Neutralization titers against the ancestral SARS-CoV-2 strain induced after two weeks of receiving the second dose of the intranasal BBV154 vaccine were significantly higher as compared to those produced in Covaxin recipients under similar conditions.
Neutralization antibodies were also detected three months after the first dose of the BBV154 vaccine, thus confirming its durability. The intranasal vaccine also elicited increased cross-neutralization titers against the Omicron variant BA.5 sub-lineage.
Robust mucosal antibodies in the form of secretory immunoglobulin A (sIgA) were also detected in participants who received the BBV154 vaccine on Day 42. The levels of sIgA in the BBV154 group were much higher as compared to the Covaxin group. This finding was validated based on the presence of statistically significant IgA-secreting plasmablasts in the BBV154 group on Day 42 as compared with Day 0.
Both types of COVID-19 vaccines were well tolerated with low reactogenicity rates. None of the participants reported any serious adverse effects following vaccination.
For respiratory infections, mucosal immunization is associated with several advantages as compared to conventional intramuscular vaccination.
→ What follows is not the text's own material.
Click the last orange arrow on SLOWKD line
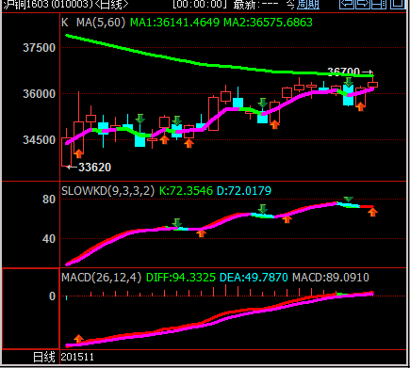Image resolution: width=410 pixels, height=368 pixels. [x=372, y=212]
For example, mucosal IgA protects mucosal surfaces against respiratory viruses by inhibiting their attachment to epithelial cells. Previous studies on influenza infection have revealed that influenza-specific IgA is more effective in preventing infection in humans than influenza-specific IgG.
SARS-CoV-2 initially infects the upper respiratory tract, which leads to an increase in plasma IgA antibody levels that bind to the virus and prevent infection. This highlights the crucial role of IgA-mediated mucosal immunity against COVID-19.
IgA dimers found in the nasopharynx are significantly more potent than IgA monomers against the same target. Therefore, secretory (dimeric) IgA could be more effective in protecting against SARS-CoV-2 infection.
Conclusions
The BBV154 intranasal vaccine was found to be superior to the intramuscular Covaxin vaccine, as BBV154 induces higher levels of IgG/IgA-secreting plasmablasts that correlate with increased neutralization potency against homologous and heterologous SARS-CoV-2 strains.
Some of the key advantages of BBV154 include its non-invasiveness, ease of administration, improved patient compliance, and fitness for mass vaccination. Currently, further clinical development of BBV154 is undergoing as a part of a heterologous booster vaccination regime.
*Important notice: Preprints with The Lancet / SSRN publishes preliminary scientific reports that are not peer-reviewed and, therefore, should not be regarded as conclusive, guide clinical practice/health-related behavior, or treated as established information.
Journal reference:
- Preliminary scientific report.
Singh, C., Verma, S., Reddy, P., et al. (2023) Immunogenicity and Tolerability of BBV154 (iNCOVACC®), an Intranasal SARS-CoV-2 Vaccine, Compared with Intramuscular Covaxin® in Healthy Adults: A Randomised, Open-Label, Phase 3 Clinical Trial. Preprints with the Lancet. doi:10.2139/ssrn.4342771.